Despite many of these cities experiencing a slump, they did not fade into obscurity. Since the start of the 21st century, many regional European cities have been reinventing themselves and revitalising their economies with their own strategic vision, technically skilled workforces, and governmental support. While capital cities will always be a vital entry point and centre for foreign investment, secondary and tertiary cities continue to garner more attention as they often offer an easier investment environment, with lower costs, state incentives, and simply more room to grow.
In response to a range of factors that seem to widen each day—such as rising geopolitical tensions, environmental pressures, and emerging industries—these once-thriving industrial cities are today well positioned to cater to Europe’s emerging demands and opportunities, and they know it.
Enter Ostrava: From “Steel Heart” to High-Tech
Ostrava, the Czech Republic’s third-largest city and capital of the Moravian-Silesian region, is a prime example of the transformation and growth capabilities of a former industrial stronghold.
In 1873, at the peak of the Industrial Revolution, Vítkovice Mining and Iron Corporation was founded in Ostrava by Salomon Meyer von Rothschild’s heirs. It was the largest coal and steel production site in the Austro-Hungarian Empire and remained strong throughout the turbulent 20th century, earning Ostrava the moniker “the steel heart” of the former Czechoslovakia.
As was the case at many other coal and steel production clusters, the 1990s brought change to Ostrava. New economic structures and environmental concerns caused the city’s coal and steel production to reel back significantly.
Rather than fade into economic irrelevance, Ostrava systematically evolved itself by building on its industrial heritage and fostering new economic ecosystems. Like many smaller European industrial cities, Ostrava became a place that “awaited its transformation,” as the city’s Deputy Mayor, Dr.
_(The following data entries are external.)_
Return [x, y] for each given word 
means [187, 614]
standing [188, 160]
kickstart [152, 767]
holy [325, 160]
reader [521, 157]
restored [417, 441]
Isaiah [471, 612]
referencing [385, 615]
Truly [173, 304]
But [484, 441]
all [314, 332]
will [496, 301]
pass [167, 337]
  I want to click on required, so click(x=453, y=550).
Lucie Baránková Vilamová, puts it. “The positives were a strong industrial tradition and people who were used to working hard, but the main negative was the decline of heavy industry, which brought unemployment and created ecological problems,” she recalls.
A Successful Strategy
According to Vilamová Baránková, the initial step was leveraging incentives from the national government, which encouraged the cleanup of former industrial sites. This was followed by the creation of a strategic plan with an American development consultancy to advise the city on how to design and prompt its new economic growth.
The consultants suggested that the city undertake two projects, Petr Rumpel, Head of the Department of Human Geography and Regional Development at the University of Ostrava, explains. “The first was to establish an economic development department to work on attracting outside investors, and the second was to prepare building sites for new investors.”
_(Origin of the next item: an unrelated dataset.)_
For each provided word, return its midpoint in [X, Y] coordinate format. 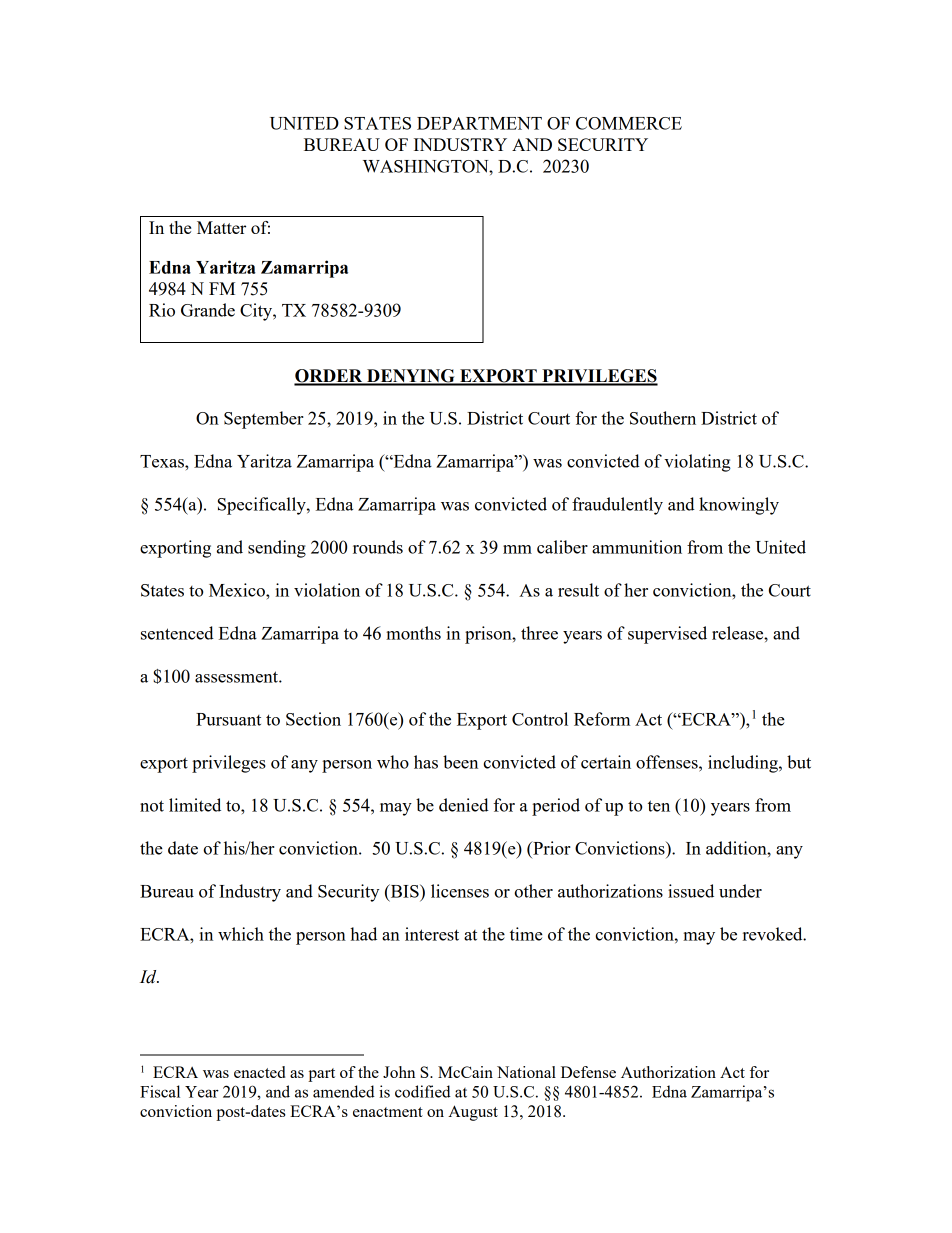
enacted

At the same time, cleanup of some of the old industrial sites began, according to Vojtěch Peřka, Senior Business Developer, Central & North Moravian Region, for CTP. “Fortunately, the Czech government in the 1990s allocated a significant amount of funds and guarantees to those who first acquired brownfields,” he explains.
Ostrava’s universities began to retool as well. VŠB-TUO, for example, had previously specialised in mining. Today, its strengths include computer science, economics, and materials science and technology.
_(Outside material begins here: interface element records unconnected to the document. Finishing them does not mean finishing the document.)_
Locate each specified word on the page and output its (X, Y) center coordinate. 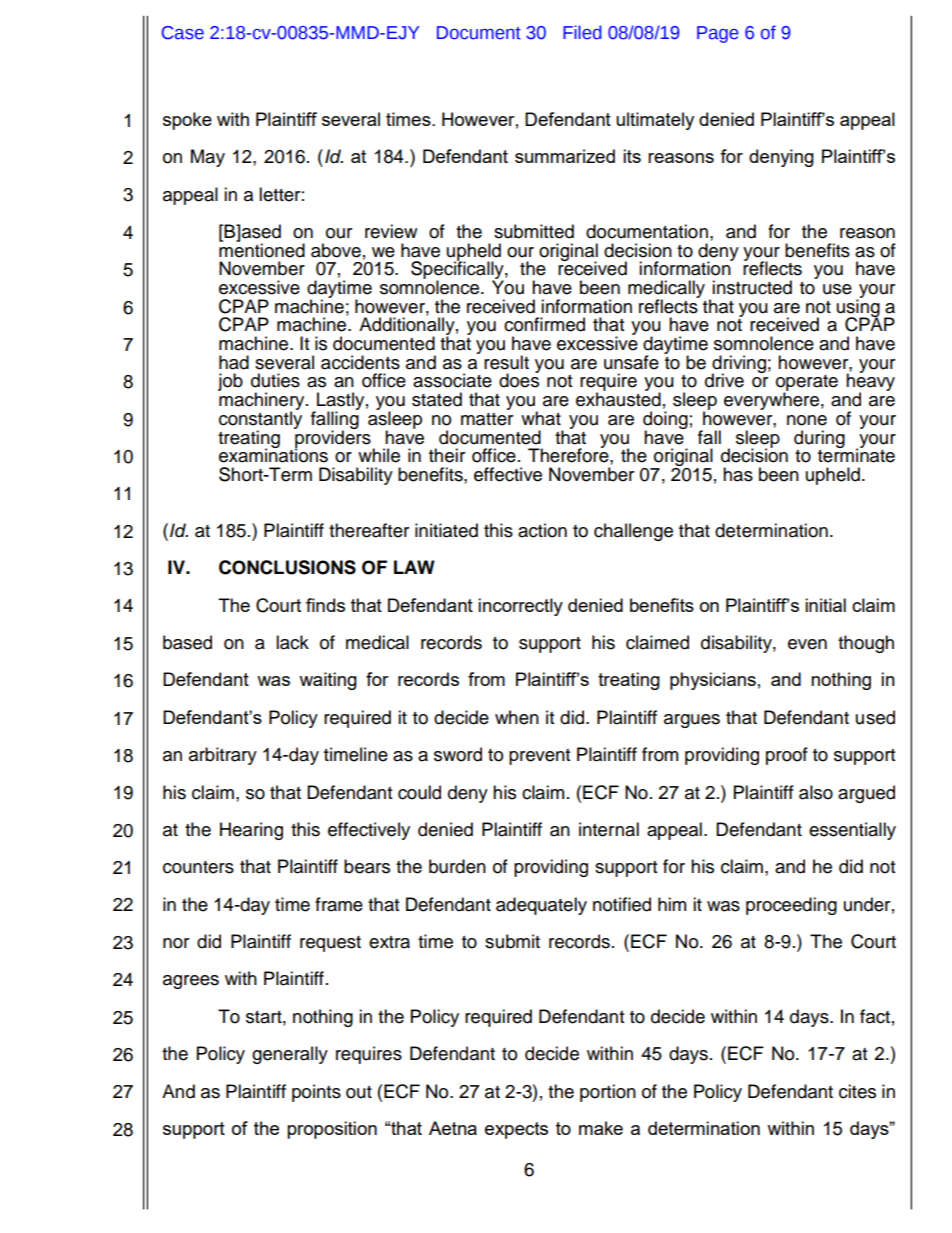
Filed (582, 32)
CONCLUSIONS (287, 567)
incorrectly (520, 607)
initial (825, 605)
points (316, 1093)
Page (718, 34)
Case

Gaining Traction Among Investors
“Ostrava really began to wake up around 2004,” says Baránková Vilamová. At that time, outside investors began to take stock of the city, and several major public commitments made a big difference in creating momentum. One in particular noted by Rumpel: Remon Vos, the founder of CTP, made an early move and invested in the southern part of the city.
With investor interest on the rise, Ostrava succeeded in attracting several big-name foreign companies to the city, most notably Hyundai, which built an assembly plant in nearby Nošovice that employs 3,000 people, followed by the Korean carmaker’s tier-1 suppliers, which have created another 7,000 jobs.
“The arrival of Hyundai and the range of companies supplying components to the Hyundai plant completely transformed the region. Previously reliant on coal mining and steelmaking, it became a region where the largest share of GDP and the labour market was connected with the automotive industry,” says Baránková Vilamová.